The only exception is convert_pdf_to_markdown when the markdown output file already exists locally — in that case, the cached result is returned directly.
Alternative PDF sources¶
When a paper has no open-access PDF URL in Semantic Scholar, fetch_paper_pdf and fetch_and_convert automatically try alternative sources:
- ArXiv — If the paper has an
externalIds.ArXivfield, the PDF is fetched fromarxiv.org/pdf/<id>.pdf. - PubMed Central — If the paper has a
PubMedCentralexternal ID, the PDF is fetched from NCBI. - Unpaywall — If the paper has a DOI and
SCHOLAR_MCP_CONTACT_EMAILis set, the Unpaywall API is queried for an OA PDF location.
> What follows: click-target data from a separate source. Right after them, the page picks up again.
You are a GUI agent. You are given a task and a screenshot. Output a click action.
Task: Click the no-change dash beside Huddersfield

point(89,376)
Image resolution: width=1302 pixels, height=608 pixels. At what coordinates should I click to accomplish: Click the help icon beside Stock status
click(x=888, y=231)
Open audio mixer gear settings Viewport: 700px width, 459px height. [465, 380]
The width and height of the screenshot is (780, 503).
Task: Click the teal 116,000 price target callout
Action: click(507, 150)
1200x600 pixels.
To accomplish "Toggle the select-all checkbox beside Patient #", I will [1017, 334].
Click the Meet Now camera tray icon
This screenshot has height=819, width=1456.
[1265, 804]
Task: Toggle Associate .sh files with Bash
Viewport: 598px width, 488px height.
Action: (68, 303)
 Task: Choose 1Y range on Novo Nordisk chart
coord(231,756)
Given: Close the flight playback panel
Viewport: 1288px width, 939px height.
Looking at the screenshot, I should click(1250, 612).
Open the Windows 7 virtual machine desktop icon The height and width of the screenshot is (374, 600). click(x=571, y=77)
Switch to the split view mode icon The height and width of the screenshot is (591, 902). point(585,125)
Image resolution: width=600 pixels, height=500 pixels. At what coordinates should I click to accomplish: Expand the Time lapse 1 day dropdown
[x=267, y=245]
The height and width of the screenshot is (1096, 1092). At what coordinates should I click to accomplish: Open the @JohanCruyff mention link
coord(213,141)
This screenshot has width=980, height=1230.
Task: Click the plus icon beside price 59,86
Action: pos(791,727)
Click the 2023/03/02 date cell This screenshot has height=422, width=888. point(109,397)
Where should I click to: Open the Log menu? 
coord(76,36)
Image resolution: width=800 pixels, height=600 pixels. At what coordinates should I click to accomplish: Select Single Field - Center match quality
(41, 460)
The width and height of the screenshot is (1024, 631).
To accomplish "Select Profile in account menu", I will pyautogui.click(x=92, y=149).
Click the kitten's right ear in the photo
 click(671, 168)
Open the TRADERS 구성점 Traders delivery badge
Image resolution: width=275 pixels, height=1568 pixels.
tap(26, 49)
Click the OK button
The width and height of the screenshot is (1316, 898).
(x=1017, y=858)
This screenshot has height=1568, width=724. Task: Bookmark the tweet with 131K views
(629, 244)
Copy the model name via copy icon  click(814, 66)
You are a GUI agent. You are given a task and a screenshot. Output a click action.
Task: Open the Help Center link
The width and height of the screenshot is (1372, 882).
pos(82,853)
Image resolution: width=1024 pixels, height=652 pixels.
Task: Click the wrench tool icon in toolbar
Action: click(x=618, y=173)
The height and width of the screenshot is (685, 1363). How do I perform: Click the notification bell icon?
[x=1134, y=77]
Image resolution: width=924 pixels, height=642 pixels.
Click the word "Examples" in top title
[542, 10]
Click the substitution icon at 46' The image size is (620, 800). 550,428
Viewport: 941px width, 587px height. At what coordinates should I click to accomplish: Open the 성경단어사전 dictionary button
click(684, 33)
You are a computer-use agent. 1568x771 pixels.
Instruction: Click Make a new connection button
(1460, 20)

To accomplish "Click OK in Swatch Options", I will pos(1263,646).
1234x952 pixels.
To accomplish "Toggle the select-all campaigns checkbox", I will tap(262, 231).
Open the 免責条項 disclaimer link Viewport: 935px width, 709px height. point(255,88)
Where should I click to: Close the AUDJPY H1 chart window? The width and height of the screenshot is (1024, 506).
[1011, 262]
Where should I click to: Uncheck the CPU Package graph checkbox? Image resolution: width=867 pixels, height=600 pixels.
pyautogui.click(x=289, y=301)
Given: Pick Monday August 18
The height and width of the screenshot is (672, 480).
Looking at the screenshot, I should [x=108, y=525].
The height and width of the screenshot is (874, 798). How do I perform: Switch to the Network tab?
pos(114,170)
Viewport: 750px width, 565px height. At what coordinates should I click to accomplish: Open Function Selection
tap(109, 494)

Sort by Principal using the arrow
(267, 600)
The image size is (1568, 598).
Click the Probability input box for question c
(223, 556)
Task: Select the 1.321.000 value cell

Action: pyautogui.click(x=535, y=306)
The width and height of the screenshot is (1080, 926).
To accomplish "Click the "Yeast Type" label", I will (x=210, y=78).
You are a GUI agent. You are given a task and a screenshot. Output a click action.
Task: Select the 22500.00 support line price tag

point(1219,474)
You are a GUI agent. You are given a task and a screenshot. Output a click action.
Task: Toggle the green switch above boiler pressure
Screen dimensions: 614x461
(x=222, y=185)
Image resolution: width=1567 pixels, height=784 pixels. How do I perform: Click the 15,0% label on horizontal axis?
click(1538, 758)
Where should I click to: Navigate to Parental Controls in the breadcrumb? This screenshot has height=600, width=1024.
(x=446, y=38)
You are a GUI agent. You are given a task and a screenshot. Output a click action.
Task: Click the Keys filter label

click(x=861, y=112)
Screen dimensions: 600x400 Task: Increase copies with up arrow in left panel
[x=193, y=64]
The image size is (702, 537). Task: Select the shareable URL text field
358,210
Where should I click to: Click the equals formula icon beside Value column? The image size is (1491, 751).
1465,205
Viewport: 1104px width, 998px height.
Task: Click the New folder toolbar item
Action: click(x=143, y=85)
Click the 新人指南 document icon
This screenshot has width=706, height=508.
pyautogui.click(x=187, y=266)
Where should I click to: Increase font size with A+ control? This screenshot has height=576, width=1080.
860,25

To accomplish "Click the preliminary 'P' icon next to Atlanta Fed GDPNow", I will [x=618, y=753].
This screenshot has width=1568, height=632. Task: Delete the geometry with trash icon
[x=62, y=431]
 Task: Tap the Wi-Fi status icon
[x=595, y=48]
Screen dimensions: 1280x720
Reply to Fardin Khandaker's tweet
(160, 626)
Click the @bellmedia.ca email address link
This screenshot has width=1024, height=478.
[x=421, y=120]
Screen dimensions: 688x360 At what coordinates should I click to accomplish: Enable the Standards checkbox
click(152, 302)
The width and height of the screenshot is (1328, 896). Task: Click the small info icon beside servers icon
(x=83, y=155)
The source field in the response indicates where the PDF came from: s2_oa, arxiv, pmc, or unpaywall.
For PDFs found through other means (author homepages, institutional repositories, etc.), use fetch_pdf_by_url with the direct URL.
Enable Unpaywall
Set SCHOLAR_MCP_CONTACT_EMAIL to your email address to enable Unpaywall lookups. This is also used for the OpenAlex polite pool.
Limitations¶
- Paywalled papers: Alternative resolution only finds openly available versions. Truly paywalled papers require manual download followed by
convert_pdf_to_markdown, or usefetch_pdf_by_urlif you find a link. - Conversion quality varies: OCR quality depends on the PDF source. Scanned papers produce lower-quality results than born-digital PDFs.
- docling-serve polling: Conversion is asynchronous internally. The server polls docling-serve for completion with a timeout of ~10 minutes (200 polls at 3-second intervals). This happens in the background task, so the MCP client is not blocked.